Returns a pandas DataFrame of school information extracted from the website CollegeData.com, with each row corresponding to a successfully scraped schoolId in the range [start, stop], inclusive, with each column corresponding to labeled information fields on the website.
CAUTION: Without any start or end parameters provided, will use the default parameters provided in config.json, which could scrape thousands of schoolIds and take hours.
'scrape' logs errors to a file located at a path defined in config.json.
Getting a DataFrame of college data from a single schoolId:
>>> df = collegedatascraper.scrape(59)
Successfully scraped school 59.
>>> df.info()
Successfully scraped school 59.
<class 'pandas.core.frame.DataFrame'>
Int64Index: 1 entries, 59 to 59
Columns: 290 entries, 2016 Graduates Who Took Out Loans to Work-Study ...
dtypes: float64(67), object(223)
memory usage: 2.3+ KB
Getting a DataFrame of college data from a range of schoolIds:
>>> df = collegedatascraper.scrape(1, 10)
No info exists on CollegeData.com for schoolId 1.
No info exists on CollegeData.com for schoolId 2.
No info exists on CollegeData.com for schoolId 3.
No info exists on CollegeData.com for schoolId 4.
No info exists on CollegeData.com for schoolId 5.
Successfully scraped schoolId 6.
Successfully scraped schoolId 7.
Successfully scraped schoolId 8.
Successfully scraped schoolId 9.
Successfully scraped schoolId 10.
>>> df.info()
<class 'pandas.core.frame.DataFrame'>
Int64Index: 5 entries, 6 to 10
Columns: 293 entries, 2016 Graduates Who Took Out Loans to Work-Study ...
dtypes: float64(41), object(252)
memory usage: 11.5+ KB
Running collegedata_scraper.py
with default configuration will request from CollegeData.com up to six different pages of information associated with each school with schoolId
from 1 to 5000, scraping up to nearly 300 fields of data for each school into one row of the returned pandas DataFrame.
Each school has a schoolId
and six associated pages of information:
- Overview
- Admission
- Money Matters
- Academics
- Campus Life
- Students
URLs are in this form:
https://www.collegedata.com/cs/data/college/college_pg02_tmpl.jhtml?schoolId=59
The schoolId=59
is Penn State; the pg02
is the "Admission" information page.
Not every schoolId
is associated with an actual school.
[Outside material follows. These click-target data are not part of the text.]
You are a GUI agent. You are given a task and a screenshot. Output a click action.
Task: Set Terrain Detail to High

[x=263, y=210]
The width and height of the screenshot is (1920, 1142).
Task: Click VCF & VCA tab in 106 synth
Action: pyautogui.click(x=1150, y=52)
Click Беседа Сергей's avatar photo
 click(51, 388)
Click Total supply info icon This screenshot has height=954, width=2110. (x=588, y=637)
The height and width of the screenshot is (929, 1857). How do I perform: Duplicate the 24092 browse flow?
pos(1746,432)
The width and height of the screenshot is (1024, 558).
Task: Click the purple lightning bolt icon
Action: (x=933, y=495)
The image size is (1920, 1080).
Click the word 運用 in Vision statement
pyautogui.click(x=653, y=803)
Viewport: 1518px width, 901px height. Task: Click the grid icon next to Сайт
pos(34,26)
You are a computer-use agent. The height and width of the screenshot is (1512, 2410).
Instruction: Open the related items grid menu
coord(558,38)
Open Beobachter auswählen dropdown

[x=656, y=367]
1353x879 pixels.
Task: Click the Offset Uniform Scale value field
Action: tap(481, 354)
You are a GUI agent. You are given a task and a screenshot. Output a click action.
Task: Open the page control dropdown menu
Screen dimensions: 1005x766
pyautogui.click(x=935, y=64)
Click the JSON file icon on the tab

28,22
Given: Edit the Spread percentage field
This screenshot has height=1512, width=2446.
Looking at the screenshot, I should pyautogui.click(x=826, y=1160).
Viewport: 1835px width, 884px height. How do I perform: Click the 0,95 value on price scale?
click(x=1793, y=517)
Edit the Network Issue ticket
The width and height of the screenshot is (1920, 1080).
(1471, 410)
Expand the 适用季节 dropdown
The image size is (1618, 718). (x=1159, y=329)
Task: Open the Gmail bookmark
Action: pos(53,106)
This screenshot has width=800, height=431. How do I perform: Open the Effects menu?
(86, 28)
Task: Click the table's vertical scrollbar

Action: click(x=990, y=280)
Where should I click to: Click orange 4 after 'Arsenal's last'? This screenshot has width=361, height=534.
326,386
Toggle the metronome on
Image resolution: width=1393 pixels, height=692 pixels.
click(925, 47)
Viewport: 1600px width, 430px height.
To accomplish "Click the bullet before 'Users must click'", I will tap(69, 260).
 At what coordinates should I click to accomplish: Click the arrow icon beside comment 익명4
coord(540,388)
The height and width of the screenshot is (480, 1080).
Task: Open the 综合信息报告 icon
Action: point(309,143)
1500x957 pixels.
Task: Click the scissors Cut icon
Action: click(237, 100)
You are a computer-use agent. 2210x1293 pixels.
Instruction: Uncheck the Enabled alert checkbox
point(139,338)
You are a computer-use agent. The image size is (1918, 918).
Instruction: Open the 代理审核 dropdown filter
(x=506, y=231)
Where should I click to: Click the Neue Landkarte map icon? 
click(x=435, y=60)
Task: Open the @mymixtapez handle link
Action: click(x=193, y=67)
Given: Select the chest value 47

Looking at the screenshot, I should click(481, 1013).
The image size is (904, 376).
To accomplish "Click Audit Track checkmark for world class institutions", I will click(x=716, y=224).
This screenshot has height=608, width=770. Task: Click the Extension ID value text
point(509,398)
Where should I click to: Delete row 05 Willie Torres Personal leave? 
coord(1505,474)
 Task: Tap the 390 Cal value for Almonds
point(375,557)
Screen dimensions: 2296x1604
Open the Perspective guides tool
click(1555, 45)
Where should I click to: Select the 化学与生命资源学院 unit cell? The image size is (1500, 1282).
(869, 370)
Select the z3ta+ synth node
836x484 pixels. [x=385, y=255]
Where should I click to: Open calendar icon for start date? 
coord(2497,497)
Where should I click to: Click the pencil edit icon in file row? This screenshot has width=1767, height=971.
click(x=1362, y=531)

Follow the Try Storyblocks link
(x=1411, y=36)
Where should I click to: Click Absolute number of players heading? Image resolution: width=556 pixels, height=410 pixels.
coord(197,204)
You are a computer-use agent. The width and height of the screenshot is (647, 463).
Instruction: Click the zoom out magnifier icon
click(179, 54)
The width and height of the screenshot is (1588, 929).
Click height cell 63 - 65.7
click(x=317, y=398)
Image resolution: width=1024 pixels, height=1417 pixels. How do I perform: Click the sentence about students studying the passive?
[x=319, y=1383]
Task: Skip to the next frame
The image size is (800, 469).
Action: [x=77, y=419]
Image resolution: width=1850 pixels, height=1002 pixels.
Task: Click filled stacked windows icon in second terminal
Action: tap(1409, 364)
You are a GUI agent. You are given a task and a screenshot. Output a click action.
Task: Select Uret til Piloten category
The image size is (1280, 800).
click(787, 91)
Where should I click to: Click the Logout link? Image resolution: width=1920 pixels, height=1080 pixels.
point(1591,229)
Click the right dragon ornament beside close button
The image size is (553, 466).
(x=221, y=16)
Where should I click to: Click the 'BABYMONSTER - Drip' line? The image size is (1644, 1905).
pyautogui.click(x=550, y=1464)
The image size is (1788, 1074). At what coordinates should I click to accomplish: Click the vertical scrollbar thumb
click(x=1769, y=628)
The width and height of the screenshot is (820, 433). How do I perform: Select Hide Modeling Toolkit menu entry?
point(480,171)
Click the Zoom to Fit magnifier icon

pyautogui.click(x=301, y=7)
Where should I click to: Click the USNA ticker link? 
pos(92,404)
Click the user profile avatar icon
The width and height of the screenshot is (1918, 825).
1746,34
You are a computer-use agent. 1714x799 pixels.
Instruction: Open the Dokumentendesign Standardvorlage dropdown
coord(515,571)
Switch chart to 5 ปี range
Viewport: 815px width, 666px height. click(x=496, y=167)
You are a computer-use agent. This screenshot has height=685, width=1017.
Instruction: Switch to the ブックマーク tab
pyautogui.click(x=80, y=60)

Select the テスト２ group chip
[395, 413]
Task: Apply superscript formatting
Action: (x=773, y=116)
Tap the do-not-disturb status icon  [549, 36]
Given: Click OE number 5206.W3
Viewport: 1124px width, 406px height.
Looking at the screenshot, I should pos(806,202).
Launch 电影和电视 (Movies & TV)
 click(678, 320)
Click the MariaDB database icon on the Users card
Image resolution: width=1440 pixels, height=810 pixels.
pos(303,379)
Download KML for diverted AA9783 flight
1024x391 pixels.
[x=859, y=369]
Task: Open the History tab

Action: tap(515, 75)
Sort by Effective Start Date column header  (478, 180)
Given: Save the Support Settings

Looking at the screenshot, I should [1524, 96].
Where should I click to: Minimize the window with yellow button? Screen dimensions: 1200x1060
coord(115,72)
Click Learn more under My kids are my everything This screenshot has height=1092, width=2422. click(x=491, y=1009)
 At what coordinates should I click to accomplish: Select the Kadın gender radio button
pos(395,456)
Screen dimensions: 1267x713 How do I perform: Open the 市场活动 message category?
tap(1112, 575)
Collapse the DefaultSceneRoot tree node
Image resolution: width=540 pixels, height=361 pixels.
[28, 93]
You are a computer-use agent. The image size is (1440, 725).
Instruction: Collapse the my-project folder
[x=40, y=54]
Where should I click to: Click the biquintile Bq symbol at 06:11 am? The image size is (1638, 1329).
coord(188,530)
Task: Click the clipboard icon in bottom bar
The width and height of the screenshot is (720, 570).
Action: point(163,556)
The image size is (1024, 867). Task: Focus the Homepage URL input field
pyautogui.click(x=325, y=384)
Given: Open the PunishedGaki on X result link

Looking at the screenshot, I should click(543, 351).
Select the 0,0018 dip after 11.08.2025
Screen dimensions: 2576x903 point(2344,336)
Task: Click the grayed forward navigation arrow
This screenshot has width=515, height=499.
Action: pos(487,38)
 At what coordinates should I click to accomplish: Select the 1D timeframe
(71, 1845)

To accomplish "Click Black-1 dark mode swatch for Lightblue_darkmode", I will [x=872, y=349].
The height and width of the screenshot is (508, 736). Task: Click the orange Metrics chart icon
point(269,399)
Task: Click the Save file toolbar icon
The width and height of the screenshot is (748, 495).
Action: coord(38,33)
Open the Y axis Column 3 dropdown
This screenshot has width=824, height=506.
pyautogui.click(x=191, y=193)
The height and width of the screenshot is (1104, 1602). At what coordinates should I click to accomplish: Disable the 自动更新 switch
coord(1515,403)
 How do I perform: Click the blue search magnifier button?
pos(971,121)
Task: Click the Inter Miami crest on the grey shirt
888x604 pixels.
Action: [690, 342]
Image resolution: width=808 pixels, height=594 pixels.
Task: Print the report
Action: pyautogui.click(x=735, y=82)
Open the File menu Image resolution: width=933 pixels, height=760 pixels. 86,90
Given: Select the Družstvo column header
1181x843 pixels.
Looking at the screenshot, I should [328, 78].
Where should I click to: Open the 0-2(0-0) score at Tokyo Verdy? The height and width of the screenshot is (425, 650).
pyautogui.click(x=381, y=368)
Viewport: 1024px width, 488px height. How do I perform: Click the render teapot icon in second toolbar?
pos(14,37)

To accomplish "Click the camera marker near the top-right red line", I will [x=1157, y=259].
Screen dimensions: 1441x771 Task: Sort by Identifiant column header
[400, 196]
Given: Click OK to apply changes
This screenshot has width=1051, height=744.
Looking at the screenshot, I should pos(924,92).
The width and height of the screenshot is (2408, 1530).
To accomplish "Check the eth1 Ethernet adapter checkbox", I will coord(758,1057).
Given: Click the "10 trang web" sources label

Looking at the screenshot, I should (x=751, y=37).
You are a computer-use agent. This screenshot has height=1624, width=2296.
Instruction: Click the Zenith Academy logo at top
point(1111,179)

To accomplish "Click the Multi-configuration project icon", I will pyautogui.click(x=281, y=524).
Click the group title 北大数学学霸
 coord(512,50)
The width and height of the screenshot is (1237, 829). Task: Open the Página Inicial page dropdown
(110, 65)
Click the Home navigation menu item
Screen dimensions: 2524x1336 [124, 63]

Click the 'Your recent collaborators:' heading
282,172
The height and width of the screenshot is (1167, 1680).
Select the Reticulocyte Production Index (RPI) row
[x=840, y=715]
If any page associated with such a schoolId
is requested, CollegeData.com returns a page with the title "Retrieve a Saved Search"
, which the scraper identifies and skips further page requests and tries the next schoolId
in the list.
On my last run, I scraped just over 2000 schools in about 4 hours (most schools have schoolId
below 3000, but I set the default end to 5000 just to be sure).